TEXT SEGMENT:
Cover
Titel
Red Money for the Global South. East-South Economic Relations in the Cold War


Autor(en)
Trecker, Max
Reihe
Routledge Studies in Modern History
Erschienen
London 2020: Routledge
Anzahl Seiten
254 S.
Preis
£ 130.00
Rezensiert für H-Soz-Kult von
Goran Musić, Research Platform for the Study of Transformations and Eastern Europe, University of Vienna

Until lately, success stories about the Western European economic integration and supranational economic organizations spearheading capitalist globalization have made the Council for Mutual Economic Assistance (CMEA) seem like a dead-end street deserving little, if any renewed scrutiny. Hence, this attempt to boost cooperation between the socialist planned economies has received only marginal research interest since the end of the Cold War. Max Trecker seizes the recent trend of (re-)tracing worldmaking alternatives to the Western-dominated global institutions and takes a fresh look at the archives of the CMEA. Focusing on the CMEA’s Permanent Commission for Technical Assistance (PCTA), he is interested in the economic exchanges between the state socialist countries in Eastern Europe and the various postcolonial states in the Global South.

Whereas much of the current research on East-South connections looks at the exchanges in the realms of architecture, art, education, or labor1, Trecker’s work tackles more traditional themes of Cold War studies. The book looks at the motivation of communist and postcolonial elites for cooperation, the interplay of ideology and pragmatic economic policies on the ground, and questions to what extent these economic interactions differed from the colonially inflected capitalist trade relations. What makes this contribution stand out, however, is a crisscrossed view of CMEA from various national archives amounting to a genuinely transnational perspective on the planned economies in Eastern Europe. The author relies his findings on an impressive number of sources collected in the Russian State Archive of the Economy, the Hungarian National Archives, and the German Federal Archives, but also the National Archives of India.

A strong reliance on the sources produced inside the CMEA member-states from Eastern Europe leads Trecker to tell the story of intra-bloc relations, as much as that of exchanges between Eastern Europe and the Global South. The book questions presentations of CMEA as a mere instrument of the Soviet empire, showing how smaller communist states successfully insisted on their particular economic interests in relations with Moscow. Furthermore, it describes models of joint appearance on the foreign markets, but also instances of conflict between Eastern European states with different levels of industrial development (GDR and Czechoslovakia vs. Bulgaria and Romania). Still, Trecker is cautious not to present East-South relations in a one-sided manner. He is using every appearance of voices from the developing nations in the sources, to balance the narrative and reconstruct the motivations and agency of the CMEA partners in the Global South.

TASKS TO CARRY OUT:
1. Update the review from "Until lately, success" up to and including "states in the Global South.", changing "Council for Mutual Economic Assistance" to "Comecon".
2. According to the review, which body of the CMEA does the book focus on?

GIVEN DATA:
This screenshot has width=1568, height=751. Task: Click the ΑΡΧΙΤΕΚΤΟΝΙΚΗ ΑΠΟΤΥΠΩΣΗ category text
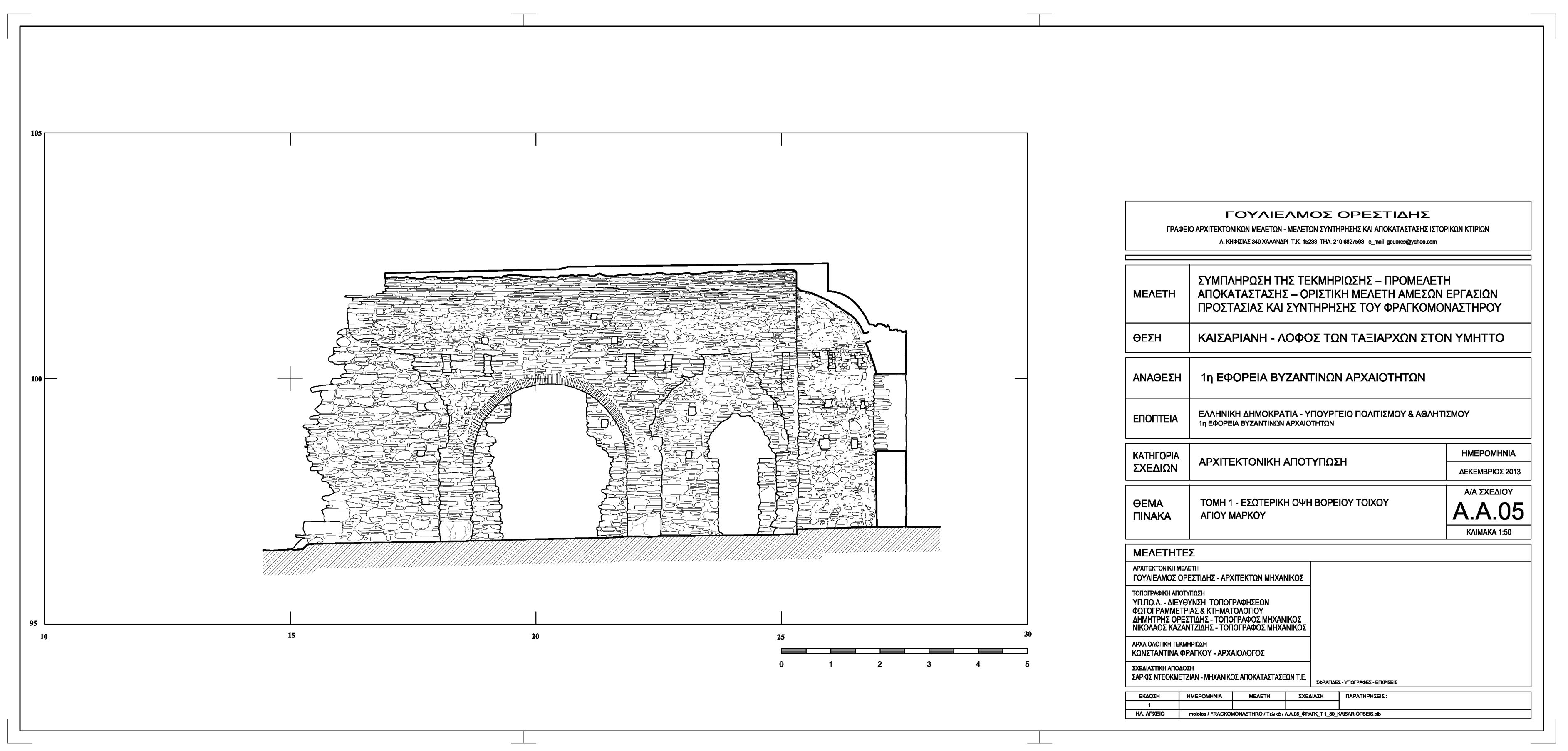[1272, 462]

ANSWER SET:
1.
Until lately, success stories about the Western European economic integration and supranational economic organizations spearheading capitalist globalization have made the Comecon (CMEA) seem like a dead-end street deserving little, if any renewed scrutiny. Hence, this attempt to boost cooperation between the socialist planned economies has received only marginal research interest since the end of the Cold War. Max Trecker seizes the recent trend of (re-)tracing worldmaking alternatives to the Western-dominated global institutions and takes a fresh look at the archives of the CMEA. Focusing on the CMEA’s Permanent Commission for Technical Assistance (PCTA), he is interested in the economic exchanges between the state socialist countries in Eastern Europe and the various postcolonial states in the Global South.

2. The Permanent Commission for Technical Assistance (PCTA).